TASK REQUIREMENTS: Reproduce the records below verbatim, starting at the first line and ending at the line containing "Screen dimensions: 336x191 [x=63, y=70]", with both of those lines included.

RECORDS FOR THIS EXERCISE:
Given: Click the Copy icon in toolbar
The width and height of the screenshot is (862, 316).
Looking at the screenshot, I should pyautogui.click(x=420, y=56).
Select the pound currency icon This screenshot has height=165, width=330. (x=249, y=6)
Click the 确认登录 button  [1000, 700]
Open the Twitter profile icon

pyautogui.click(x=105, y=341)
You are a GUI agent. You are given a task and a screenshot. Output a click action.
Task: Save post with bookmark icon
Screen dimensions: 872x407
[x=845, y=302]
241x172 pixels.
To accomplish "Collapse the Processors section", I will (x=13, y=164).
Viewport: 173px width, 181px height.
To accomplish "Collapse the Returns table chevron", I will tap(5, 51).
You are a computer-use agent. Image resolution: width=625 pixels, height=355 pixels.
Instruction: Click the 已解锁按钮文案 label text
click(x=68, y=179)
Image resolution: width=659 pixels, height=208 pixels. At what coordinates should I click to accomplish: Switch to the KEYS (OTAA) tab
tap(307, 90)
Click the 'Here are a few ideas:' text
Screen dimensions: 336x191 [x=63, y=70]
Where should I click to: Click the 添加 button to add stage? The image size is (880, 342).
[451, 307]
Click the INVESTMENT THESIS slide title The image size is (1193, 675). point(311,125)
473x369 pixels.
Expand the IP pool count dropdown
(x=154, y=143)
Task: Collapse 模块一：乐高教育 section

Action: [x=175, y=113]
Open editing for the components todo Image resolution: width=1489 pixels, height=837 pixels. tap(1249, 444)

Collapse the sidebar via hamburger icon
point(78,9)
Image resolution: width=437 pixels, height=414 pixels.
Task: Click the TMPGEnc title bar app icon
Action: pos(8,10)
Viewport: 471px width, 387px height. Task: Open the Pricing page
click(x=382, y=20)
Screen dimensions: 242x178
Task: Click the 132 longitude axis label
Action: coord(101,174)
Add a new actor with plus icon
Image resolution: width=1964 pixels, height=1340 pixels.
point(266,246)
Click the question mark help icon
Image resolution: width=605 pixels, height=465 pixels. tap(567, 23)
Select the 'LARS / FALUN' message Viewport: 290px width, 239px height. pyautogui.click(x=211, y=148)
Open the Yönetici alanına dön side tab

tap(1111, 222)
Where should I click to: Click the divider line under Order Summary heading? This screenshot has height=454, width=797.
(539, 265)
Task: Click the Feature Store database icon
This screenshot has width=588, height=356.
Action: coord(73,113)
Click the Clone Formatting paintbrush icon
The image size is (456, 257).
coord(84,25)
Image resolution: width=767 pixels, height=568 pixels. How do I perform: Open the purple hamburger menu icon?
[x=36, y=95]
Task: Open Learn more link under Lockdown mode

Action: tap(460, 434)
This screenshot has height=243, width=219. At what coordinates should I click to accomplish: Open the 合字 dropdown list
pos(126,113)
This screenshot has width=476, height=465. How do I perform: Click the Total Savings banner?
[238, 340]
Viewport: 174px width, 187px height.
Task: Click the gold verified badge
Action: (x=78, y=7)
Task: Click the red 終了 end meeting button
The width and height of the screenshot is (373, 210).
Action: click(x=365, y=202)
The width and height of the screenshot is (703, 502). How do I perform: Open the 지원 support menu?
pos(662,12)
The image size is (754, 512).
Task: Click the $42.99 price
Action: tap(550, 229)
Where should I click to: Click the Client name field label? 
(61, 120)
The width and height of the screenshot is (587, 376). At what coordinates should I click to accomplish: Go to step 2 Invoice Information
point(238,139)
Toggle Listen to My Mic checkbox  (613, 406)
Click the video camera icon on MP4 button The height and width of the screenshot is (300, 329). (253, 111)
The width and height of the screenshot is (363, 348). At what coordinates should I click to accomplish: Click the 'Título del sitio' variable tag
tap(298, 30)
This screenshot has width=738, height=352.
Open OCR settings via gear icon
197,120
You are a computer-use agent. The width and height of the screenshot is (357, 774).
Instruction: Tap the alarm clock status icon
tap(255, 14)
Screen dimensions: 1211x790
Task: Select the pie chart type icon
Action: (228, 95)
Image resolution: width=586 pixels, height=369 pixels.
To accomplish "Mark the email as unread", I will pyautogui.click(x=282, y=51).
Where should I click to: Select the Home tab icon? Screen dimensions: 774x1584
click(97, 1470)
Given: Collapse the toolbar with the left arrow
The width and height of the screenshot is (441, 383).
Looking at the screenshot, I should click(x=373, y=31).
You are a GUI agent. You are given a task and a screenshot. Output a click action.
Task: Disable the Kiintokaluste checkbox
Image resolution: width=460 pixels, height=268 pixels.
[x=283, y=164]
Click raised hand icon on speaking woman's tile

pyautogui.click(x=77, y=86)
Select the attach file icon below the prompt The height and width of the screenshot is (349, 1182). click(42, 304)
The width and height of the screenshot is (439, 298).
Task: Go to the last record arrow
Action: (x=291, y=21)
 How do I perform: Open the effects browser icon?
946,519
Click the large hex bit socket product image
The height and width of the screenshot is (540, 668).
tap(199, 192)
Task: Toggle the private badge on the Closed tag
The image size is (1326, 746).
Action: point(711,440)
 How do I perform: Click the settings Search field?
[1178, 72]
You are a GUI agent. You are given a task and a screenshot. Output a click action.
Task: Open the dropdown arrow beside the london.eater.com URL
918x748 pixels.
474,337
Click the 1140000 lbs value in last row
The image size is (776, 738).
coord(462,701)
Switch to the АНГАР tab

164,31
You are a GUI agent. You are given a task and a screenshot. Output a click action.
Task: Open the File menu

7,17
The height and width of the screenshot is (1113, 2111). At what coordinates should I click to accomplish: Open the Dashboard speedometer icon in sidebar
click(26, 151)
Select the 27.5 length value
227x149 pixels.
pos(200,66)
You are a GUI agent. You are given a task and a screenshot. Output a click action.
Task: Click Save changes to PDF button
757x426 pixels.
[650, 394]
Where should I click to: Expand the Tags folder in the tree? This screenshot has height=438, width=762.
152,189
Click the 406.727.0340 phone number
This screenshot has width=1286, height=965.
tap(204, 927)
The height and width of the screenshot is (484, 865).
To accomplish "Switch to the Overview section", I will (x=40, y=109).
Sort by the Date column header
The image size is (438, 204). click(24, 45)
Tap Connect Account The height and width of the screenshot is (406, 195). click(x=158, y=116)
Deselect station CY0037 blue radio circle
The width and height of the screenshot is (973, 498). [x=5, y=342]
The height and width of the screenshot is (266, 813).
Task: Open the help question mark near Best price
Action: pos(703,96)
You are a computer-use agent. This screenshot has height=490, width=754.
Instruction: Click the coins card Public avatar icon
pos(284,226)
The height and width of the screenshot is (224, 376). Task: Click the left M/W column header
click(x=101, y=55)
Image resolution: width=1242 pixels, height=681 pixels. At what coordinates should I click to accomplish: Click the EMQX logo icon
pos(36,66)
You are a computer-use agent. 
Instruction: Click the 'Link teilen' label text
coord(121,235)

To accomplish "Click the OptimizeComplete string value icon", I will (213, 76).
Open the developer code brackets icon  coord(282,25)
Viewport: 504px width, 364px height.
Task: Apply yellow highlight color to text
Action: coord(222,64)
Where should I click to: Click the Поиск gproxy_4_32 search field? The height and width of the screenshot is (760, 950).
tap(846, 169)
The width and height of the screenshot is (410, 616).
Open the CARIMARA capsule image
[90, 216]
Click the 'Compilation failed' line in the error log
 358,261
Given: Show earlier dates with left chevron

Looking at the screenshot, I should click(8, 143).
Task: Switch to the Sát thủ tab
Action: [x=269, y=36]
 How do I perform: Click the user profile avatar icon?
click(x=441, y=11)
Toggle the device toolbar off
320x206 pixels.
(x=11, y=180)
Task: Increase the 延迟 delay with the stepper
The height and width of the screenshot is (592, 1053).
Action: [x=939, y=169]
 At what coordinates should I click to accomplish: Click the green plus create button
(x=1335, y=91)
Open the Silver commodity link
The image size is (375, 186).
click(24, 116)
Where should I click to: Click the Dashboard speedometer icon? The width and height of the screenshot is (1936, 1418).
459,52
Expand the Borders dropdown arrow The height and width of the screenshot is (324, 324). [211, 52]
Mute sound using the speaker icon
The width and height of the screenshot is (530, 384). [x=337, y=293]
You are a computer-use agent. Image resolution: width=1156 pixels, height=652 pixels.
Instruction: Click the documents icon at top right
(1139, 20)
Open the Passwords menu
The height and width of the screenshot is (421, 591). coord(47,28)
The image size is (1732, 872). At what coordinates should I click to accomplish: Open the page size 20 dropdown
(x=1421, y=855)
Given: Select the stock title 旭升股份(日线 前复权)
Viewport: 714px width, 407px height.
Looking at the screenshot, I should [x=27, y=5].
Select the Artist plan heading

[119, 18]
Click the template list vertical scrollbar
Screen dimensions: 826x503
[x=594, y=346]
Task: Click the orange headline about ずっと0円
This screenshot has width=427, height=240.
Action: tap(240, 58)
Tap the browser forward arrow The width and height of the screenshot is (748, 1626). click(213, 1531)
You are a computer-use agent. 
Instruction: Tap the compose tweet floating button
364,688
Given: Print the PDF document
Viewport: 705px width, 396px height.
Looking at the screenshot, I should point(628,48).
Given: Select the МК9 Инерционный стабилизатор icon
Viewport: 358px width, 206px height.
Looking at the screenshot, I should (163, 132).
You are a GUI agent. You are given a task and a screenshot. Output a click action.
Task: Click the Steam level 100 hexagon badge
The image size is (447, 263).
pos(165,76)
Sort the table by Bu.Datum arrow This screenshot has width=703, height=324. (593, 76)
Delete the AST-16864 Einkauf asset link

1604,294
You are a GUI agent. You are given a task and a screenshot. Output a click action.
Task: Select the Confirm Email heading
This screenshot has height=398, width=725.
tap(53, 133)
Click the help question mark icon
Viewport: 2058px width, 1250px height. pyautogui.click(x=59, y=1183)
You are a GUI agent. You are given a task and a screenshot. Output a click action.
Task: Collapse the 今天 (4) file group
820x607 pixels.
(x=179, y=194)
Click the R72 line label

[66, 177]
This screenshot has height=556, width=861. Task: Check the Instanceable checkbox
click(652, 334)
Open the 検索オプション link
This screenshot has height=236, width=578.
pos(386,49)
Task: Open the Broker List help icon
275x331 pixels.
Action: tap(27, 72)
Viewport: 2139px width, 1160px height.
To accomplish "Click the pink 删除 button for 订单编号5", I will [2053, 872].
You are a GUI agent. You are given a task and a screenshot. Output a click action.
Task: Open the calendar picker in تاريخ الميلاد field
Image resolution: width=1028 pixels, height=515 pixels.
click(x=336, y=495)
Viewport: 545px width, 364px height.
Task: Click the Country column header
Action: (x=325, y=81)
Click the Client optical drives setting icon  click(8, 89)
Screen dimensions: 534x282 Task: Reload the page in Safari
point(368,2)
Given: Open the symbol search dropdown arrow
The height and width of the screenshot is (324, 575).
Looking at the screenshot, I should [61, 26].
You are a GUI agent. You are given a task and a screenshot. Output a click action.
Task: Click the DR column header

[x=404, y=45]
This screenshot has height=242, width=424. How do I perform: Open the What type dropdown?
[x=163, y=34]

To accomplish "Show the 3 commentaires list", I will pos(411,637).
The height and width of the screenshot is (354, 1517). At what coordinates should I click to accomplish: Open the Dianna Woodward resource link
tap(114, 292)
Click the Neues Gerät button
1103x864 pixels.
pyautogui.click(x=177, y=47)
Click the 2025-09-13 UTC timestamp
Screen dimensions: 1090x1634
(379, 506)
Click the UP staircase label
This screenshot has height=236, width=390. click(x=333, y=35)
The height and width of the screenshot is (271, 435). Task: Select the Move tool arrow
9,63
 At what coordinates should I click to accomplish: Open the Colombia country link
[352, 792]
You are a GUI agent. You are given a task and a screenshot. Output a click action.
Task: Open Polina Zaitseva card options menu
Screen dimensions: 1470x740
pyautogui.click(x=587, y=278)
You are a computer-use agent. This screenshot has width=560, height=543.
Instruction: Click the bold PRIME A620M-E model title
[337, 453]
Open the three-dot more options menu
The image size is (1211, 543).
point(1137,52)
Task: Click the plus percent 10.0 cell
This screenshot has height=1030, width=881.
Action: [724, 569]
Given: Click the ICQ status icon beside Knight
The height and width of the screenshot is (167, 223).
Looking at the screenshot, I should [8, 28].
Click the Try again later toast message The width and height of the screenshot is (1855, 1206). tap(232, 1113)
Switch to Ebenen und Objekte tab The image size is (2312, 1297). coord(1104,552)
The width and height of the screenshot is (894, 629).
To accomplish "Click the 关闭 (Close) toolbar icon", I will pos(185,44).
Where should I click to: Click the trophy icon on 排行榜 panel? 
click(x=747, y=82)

TASK SOLUTION:
Given: Click the Copy icon in toolbar
The width and height of the screenshot is (862, 316).
Looking at the screenshot, I should pyautogui.click(x=420, y=56).
Select the pound currency icon This screenshot has height=165, width=330. (x=249, y=6)
Click the 确认登录 button  [1000, 700]
Open the Twitter profile icon

pyautogui.click(x=105, y=341)
You are a GUI agent. You are given a task and a screenshot. Output a click action.
Task: Save post with bookmark icon
Screen dimensions: 872x407
[x=845, y=302]
241x172 pixels.
To accomplish "Collapse the Processors section", I will (x=13, y=164).
Viewport: 173px width, 181px height.
To accomplish "Collapse the Returns table chevron", I will tap(5, 51).
You are a computer-use agent. Image resolution: width=625 pixels, height=355 pixels.
Instruction: Click the 已解锁按钮文案 label text
click(x=68, y=179)
Image resolution: width=659 pixels, height=208 pixels. At what coordinates should I click to accomplish: Switch to the KEYS (OTAA) tab
tap(307, 90)
Click the 'Here are a few ideas:' text
Screen dimensions: 336x191 [x=63, y=70]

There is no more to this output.